В настоящее время существует несколько подходов к восточному интеллектуальному наследию, ни один из которых нельзя признать полностью удовлетворительным. Важнейших из них два:

1. Ориенталистский. Его можно считать достаточно архаическим и понемногу вымирающим. Характерен для востоковедения XIX в., порождением колониальных империй которого он и является. Для этого подхода характерна смесь чувства превосходства, наивного восхищения экзотикой и подчеркивание инаковости Востока, однако инаковости, полностью постижимой западным дискурсом, и только им. Ориентализм, собственно, сам конструирует свой объект, занимаясь, по существу, исследованием «ориентальных» симулякров. После выхода на Западе знаменитой книги Сеида «Ориентализм» в конце 70-х гг. ушедшего века слово «ориентализм» (и отчасти даже «востоковедение» – Oriental studies) приобрело несколько предосудительный характер.
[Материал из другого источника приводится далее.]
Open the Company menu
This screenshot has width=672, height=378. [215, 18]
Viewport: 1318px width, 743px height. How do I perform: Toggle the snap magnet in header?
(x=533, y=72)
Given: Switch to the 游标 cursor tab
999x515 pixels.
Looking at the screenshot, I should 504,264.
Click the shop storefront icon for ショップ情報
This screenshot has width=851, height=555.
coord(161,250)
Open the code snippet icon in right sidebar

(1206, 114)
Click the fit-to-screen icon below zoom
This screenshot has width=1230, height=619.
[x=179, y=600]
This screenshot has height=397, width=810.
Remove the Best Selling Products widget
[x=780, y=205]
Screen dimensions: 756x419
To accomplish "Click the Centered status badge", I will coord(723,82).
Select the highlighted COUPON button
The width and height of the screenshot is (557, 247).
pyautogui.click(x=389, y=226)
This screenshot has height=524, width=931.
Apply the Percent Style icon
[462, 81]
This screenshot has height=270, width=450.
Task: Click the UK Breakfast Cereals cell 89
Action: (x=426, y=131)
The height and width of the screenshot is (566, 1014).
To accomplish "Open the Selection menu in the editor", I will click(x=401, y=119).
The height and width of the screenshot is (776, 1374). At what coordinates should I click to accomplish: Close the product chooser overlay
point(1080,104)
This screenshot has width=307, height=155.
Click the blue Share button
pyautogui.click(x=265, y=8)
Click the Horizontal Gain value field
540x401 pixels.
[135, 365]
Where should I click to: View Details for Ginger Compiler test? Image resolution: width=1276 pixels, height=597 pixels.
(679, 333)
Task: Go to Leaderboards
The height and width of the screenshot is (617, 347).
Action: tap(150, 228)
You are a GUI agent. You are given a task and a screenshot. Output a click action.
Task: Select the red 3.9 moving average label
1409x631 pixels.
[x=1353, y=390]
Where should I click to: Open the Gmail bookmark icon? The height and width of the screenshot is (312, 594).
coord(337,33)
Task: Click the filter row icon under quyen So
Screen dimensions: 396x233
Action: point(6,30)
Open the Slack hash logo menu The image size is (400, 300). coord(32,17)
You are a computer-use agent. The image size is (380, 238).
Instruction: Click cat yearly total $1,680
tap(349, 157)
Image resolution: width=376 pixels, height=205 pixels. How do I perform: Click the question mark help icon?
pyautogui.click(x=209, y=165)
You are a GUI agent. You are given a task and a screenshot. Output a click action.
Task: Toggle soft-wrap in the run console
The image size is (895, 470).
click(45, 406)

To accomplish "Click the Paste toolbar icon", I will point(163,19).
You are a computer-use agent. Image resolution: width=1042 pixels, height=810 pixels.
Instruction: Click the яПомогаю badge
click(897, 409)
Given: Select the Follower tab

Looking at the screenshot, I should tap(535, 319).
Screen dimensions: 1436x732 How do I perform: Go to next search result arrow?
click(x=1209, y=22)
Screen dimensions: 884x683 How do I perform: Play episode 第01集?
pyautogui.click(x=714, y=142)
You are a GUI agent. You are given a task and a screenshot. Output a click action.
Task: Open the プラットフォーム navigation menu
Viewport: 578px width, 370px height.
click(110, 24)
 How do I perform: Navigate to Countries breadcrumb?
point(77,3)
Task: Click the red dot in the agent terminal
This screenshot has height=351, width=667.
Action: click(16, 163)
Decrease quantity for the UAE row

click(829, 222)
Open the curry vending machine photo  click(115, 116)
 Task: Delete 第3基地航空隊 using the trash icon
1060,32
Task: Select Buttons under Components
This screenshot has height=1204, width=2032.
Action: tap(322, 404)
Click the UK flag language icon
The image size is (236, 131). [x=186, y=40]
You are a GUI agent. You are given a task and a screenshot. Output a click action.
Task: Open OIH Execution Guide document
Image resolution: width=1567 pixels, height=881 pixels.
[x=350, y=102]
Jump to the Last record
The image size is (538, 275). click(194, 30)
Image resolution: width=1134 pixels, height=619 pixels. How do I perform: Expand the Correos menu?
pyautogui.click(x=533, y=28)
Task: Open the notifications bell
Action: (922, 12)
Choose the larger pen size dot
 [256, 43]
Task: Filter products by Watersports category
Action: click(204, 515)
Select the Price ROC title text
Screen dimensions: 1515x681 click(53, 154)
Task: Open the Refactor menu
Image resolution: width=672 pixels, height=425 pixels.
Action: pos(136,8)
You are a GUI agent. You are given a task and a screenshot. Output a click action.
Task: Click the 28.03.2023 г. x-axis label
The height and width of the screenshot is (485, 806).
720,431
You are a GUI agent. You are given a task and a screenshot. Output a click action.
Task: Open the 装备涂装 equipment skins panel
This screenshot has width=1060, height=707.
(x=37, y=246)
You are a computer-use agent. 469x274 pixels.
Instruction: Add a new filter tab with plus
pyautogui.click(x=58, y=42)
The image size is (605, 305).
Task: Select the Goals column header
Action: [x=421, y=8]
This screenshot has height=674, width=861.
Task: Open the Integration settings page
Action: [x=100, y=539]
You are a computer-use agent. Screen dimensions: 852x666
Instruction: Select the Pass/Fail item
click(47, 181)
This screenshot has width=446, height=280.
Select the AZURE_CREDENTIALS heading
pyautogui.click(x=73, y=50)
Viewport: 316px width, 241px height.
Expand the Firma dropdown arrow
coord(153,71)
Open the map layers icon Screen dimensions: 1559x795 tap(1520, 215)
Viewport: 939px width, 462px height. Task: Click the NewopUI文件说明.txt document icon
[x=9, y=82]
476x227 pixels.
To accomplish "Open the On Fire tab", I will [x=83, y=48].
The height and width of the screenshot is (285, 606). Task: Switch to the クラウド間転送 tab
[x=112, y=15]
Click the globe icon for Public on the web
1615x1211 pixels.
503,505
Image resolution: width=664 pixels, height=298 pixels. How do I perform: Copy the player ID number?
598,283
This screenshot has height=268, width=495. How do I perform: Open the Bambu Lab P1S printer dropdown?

2. Объективистский, или академический. Весьма распространен ныне и, по существу, доминирует в «серьезной» науке. Этот метод требует объективности и отстраненности изучающего субъекта от изучаемого объекта. Реалии восточного духа здесь только объекты вполне отстраненного анализа. Лозунг востоковеда-«академиста» – «рыба не ихтиолог» (как будто люди Востока столь же неразумны, как рыбы!). Следуя этой замечательной логике, можно сказать, что русский не может быть русистом, а англичанин – изучать английскую литературу. Каждый разумный человек в последних случаях скажет, что это абсурд, но с Востоком такое почему-то все еще проходит, и этот «объективизм» есть не что иное, как проявление тонкого европоцентризма. Считается, что этот объективизм является надежным заслоном как от «ориентализма», так и от дилетантской «ориентофилии». На самом деле это как раз тот случай, когда с водой выплескивается ребенок: вряд ли мы сможем познать продукты духа, если будем относиться к ним лишь как к объектам для познающего субъекта, как к неким мертвым артефактам в музее востоковедения. В области философии этот подход как раз и препятствует креативному освоению неевропейских дискурсов, ибо восточная философия оказывается лишь фактом истории философии, интересным лишь чисто исторически, но не актуальным философски и уж никак не экзистенциально (в последнем случае нас начинают пугать идолом дилетантизма). Кроме того, востоковед-«академист» всегда подсознательно ищет в изучаемом материале некое сходство с известным ему из своей культуры и невольно вестернизирует изучаемый материал. Иногда мне начинает казаться, что Шопенгауэр, Ницше и Хайдеггер понимали Восток лучше, чем дюжина современных профессиональных текстологов и источниковедов (хотя избави меня боже преуменьшать значение и текстологии, и источниковедения, просто средства не следует путать с целями). Увы, академическое востоковедение, в том виде, как оно существует на Западе, тоже в значительной степени конструирует свой объект, занимаясь более этим конструктом, академическим симулякром, нежели реальностью.